◆ **Text passage**:
The ceil argument specifies the maximum bandwidth that a class can use. This limits how much bandwidth that class can borrow. The default ceil is the same as the rate. (That's why we had to specify it in the examples above to show borrowing.) We now change the ceil 100kbps for classes 1:2 (A) and 1:11 (A's other) from the previous chapter to ceil 60kbps and ceil 20kbps.

The graph at right differs from the previous one at time 3 (when WWW traffic stops) because A/other is limited to 20kbps. Therefore customer A gets only 20kbps in total and the unused 20kbps is allocated to B.
The second difference is at time 15 when B stops. Without the ceil, all of its bandwidth was given to A, but now A is only allowed to use 60kbps, so the remaining 40kbps goes unused.

This feature should be useful for ISPs because they probably want to limit the amount of service a given customer gets even when other customers are not requesting service. (ISPs probably want customers to pay more money for better service.) Note that root classes are not allowed to borrow, so there's really no point in specifying a ceil for them.

Notes: The ceil for a class should always be at least as high as the rate. Also, the ceil for a class should always be at least as high as the ceil of any of its children.

5. Burst

Networking hardware can only send one packet at a time and only at a hardware dependent rate. Link sharing software can only use this ability to approximate the effects of multiple links running at different (lower) speeds. Therefore the rate and ceil are not really instantaneous measures but averages over the time that it takes to send many packets. What really happens is that the traffic from one class is sent a few packets at a time at the maximum speed and then other classes are served for a while. The burst and cburst parameters control the amount of data that can be sent at the maximum (hardware) speed without trying to serve another class.

If cburst is smaller (ideally one packet size) it shapes bursts to not exceed ceil rate in the same way as TBF's peakrate does.

When you set burst for parent class smaller than for some child then you should expect the parent class to get stuck sometimes (because child will drain more than parent can handle). HTB will remember these negative bursts up to 2 minutes.

◆ **Record excerpts**:
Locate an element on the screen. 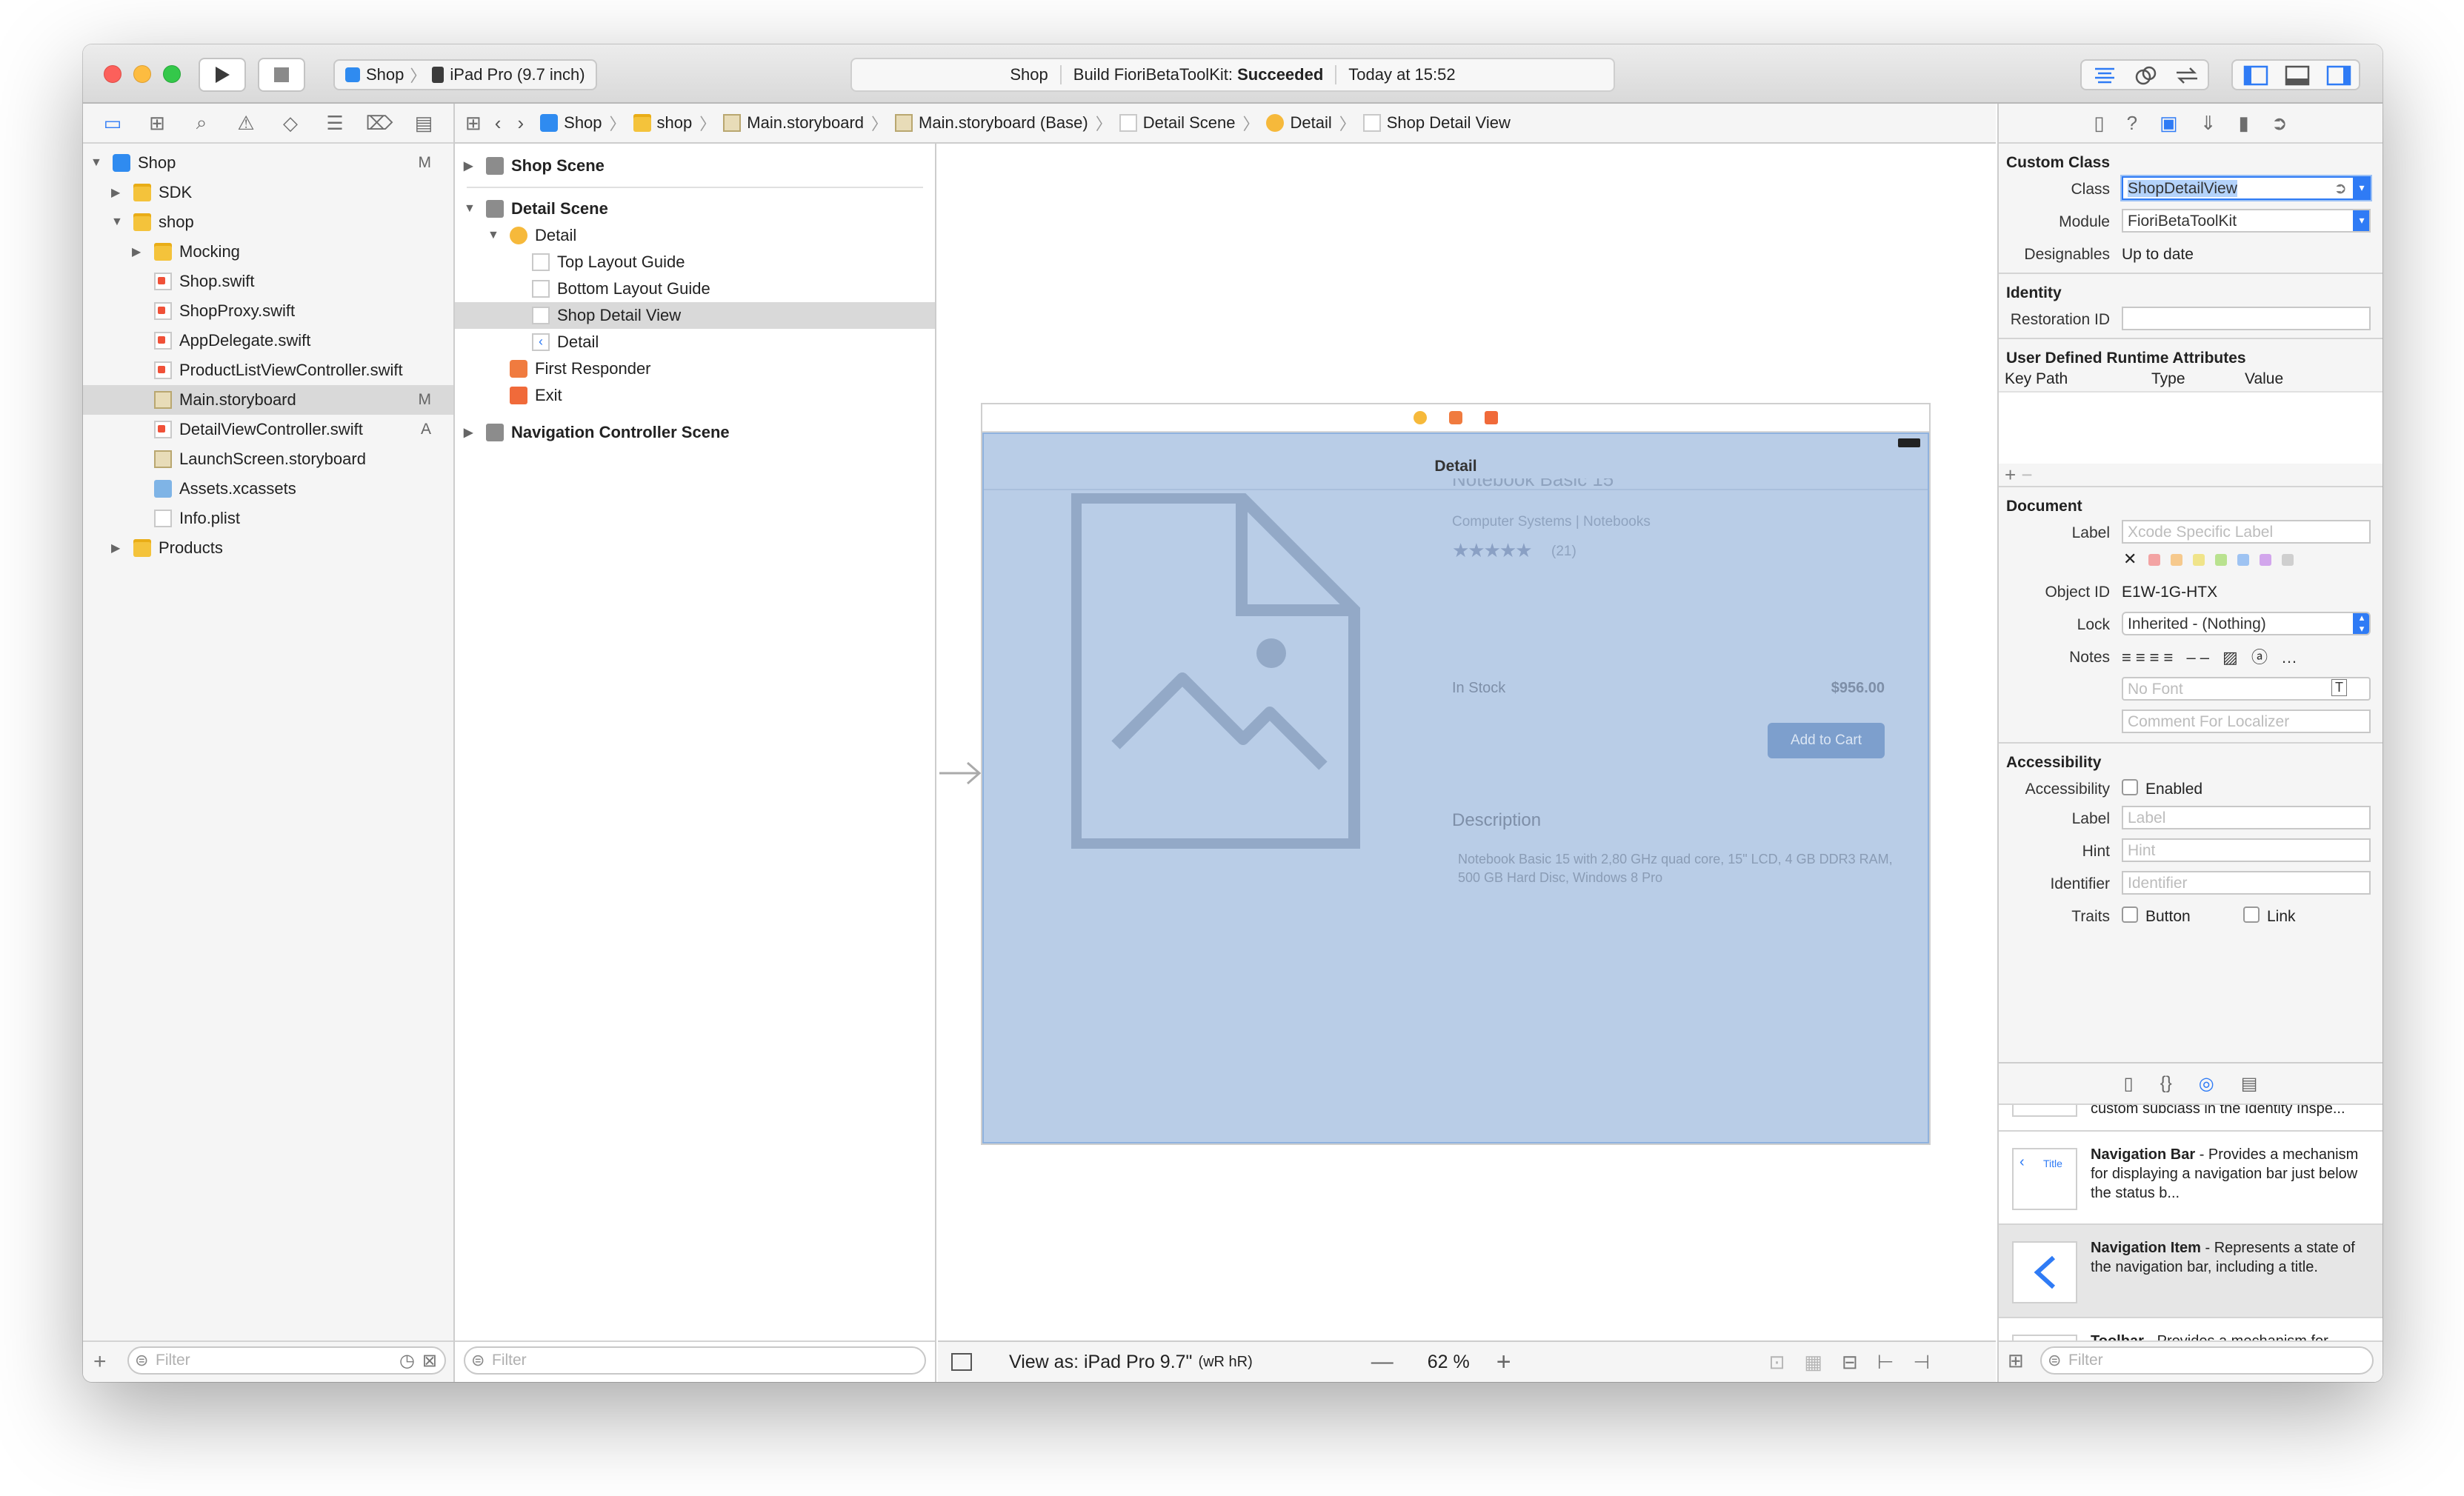  jump-crumb-view: Shop Detail View is located at coordinates (1437, 123).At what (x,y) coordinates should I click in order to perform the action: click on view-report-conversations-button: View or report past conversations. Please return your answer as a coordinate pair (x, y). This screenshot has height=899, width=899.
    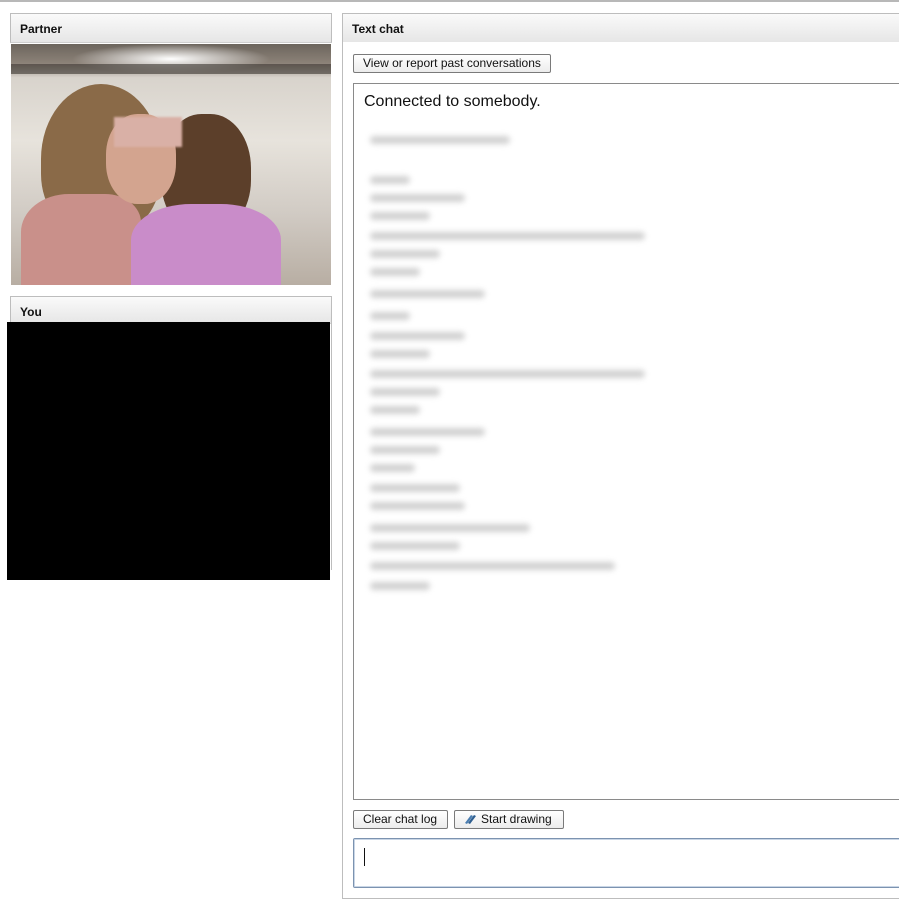
    Looking at the image, I should click on (452, 64).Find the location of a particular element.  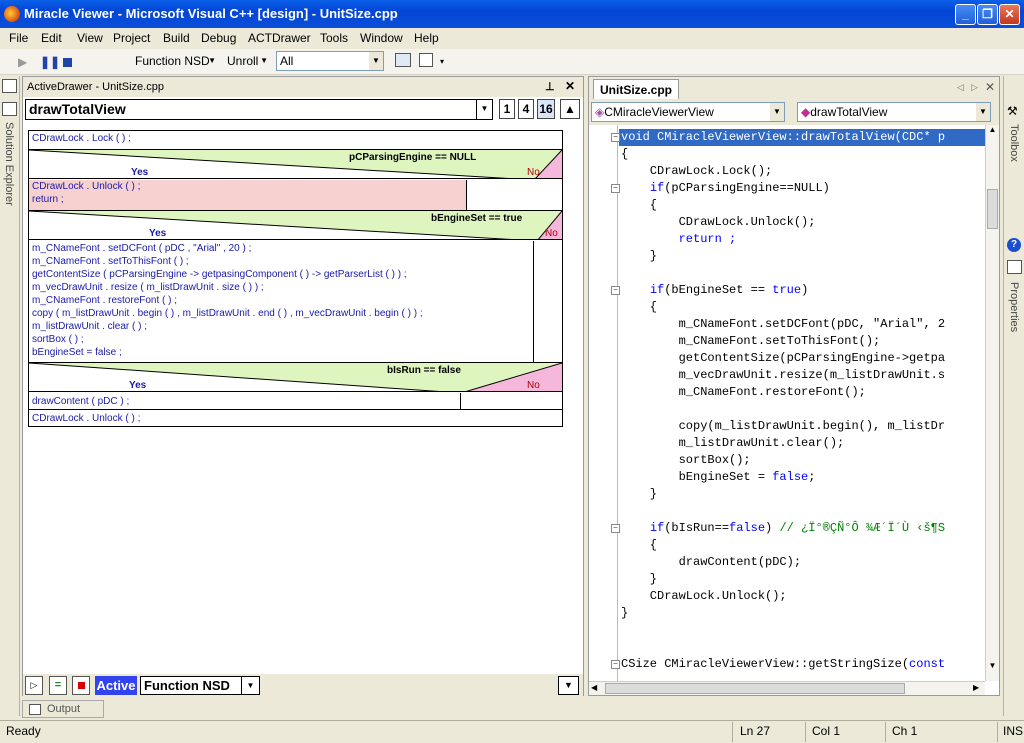

panel-close-icon: ✕ is located at coordinates (570, 86).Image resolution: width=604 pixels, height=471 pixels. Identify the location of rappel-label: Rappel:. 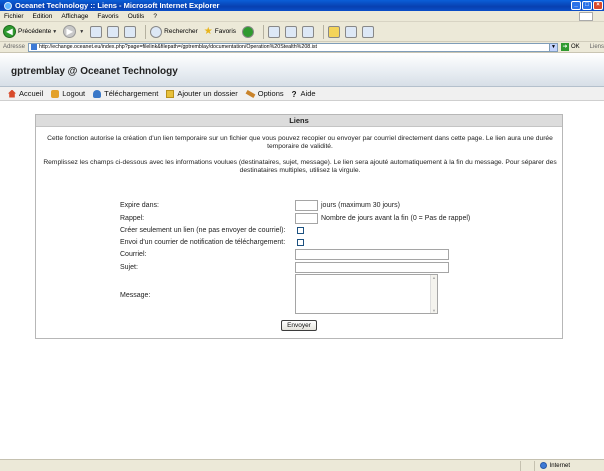
(132, 218). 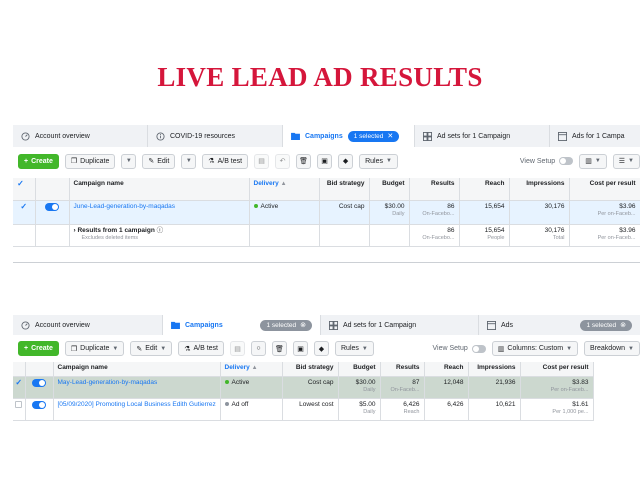 What do you see at coordinates (622, 162) in the screenshot?
I see `breakdown-icon: ☰` at bounding box center [622, 162].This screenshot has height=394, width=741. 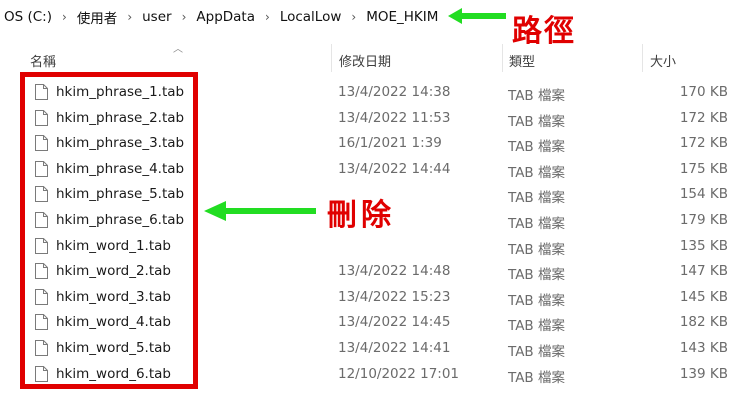 What do you see at coordinates (394, 348) in the screenshot?
I see `file-modified: 13/4/2022 14:41` at bounding box center [394, 348].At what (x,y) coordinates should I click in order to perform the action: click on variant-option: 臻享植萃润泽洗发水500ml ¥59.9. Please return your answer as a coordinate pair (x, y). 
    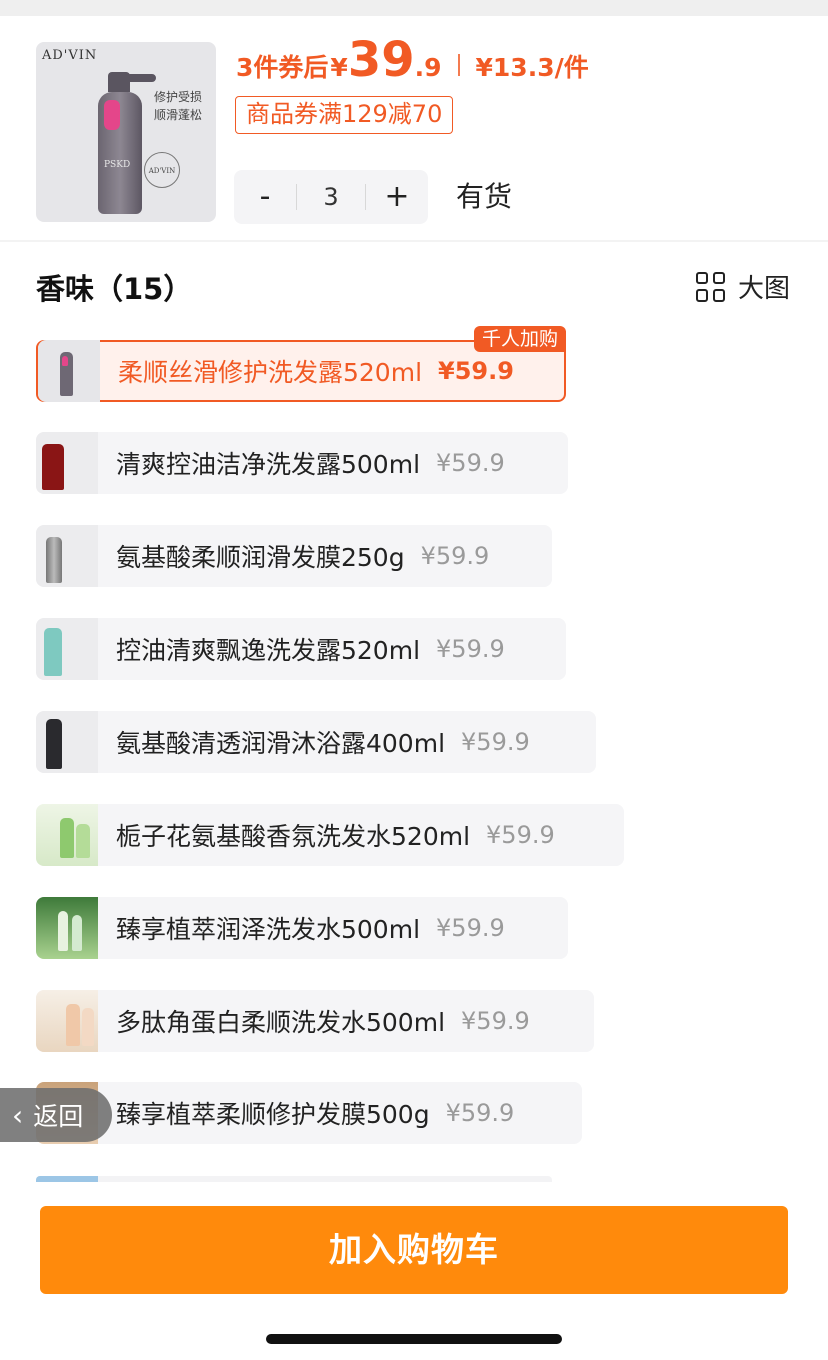
    Looking at the image, I should click on (302, 928). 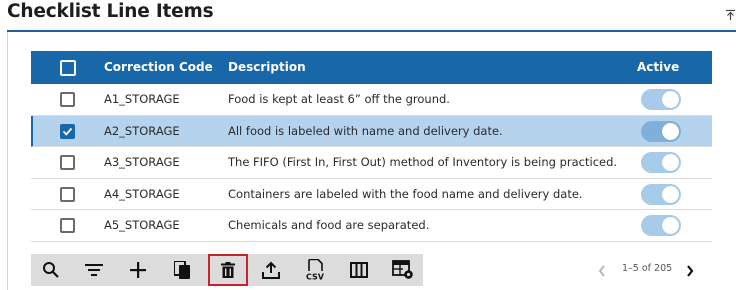 What do you see at coordinates (142, 226) in the screenshot?
I see `row-code: A5_STORAGE` at bounding box center [142, 226].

◆ **Things to do**:
**A.** Reproduce the passage on bandwidth ceil and burst from "Notes: The ceil" up to and including "serve another class.".
**B.** According to the passage on bandwidth ceil and burst, for how long does HTB remember negative bursts?

◆ **Expected outputs**:
**A.**
Notes: The ceil for a class should always be at least as high as the rate. Also, the ceil for a class should always be at least as high as the ceil of any of its children.

5. Burst

Networking hardware can only send one packet at a time and only at a hardware dependent rate. Link sharing software can only use this ability to approximate the effects of multiple links running at different (lower) speeds. Therefore the rate and ceil are not really instantaneous measures but averages over the time that it takes to send many packets. What really happens is that the traffic from one class is sent a few packets at a time at the maximum speed and then other classes are served for a while. The burst and cburst parameters control the amount of data that can be sent at the maximum (hardware) speed without trying to serve another class.

**B.** Up to 2 minutes.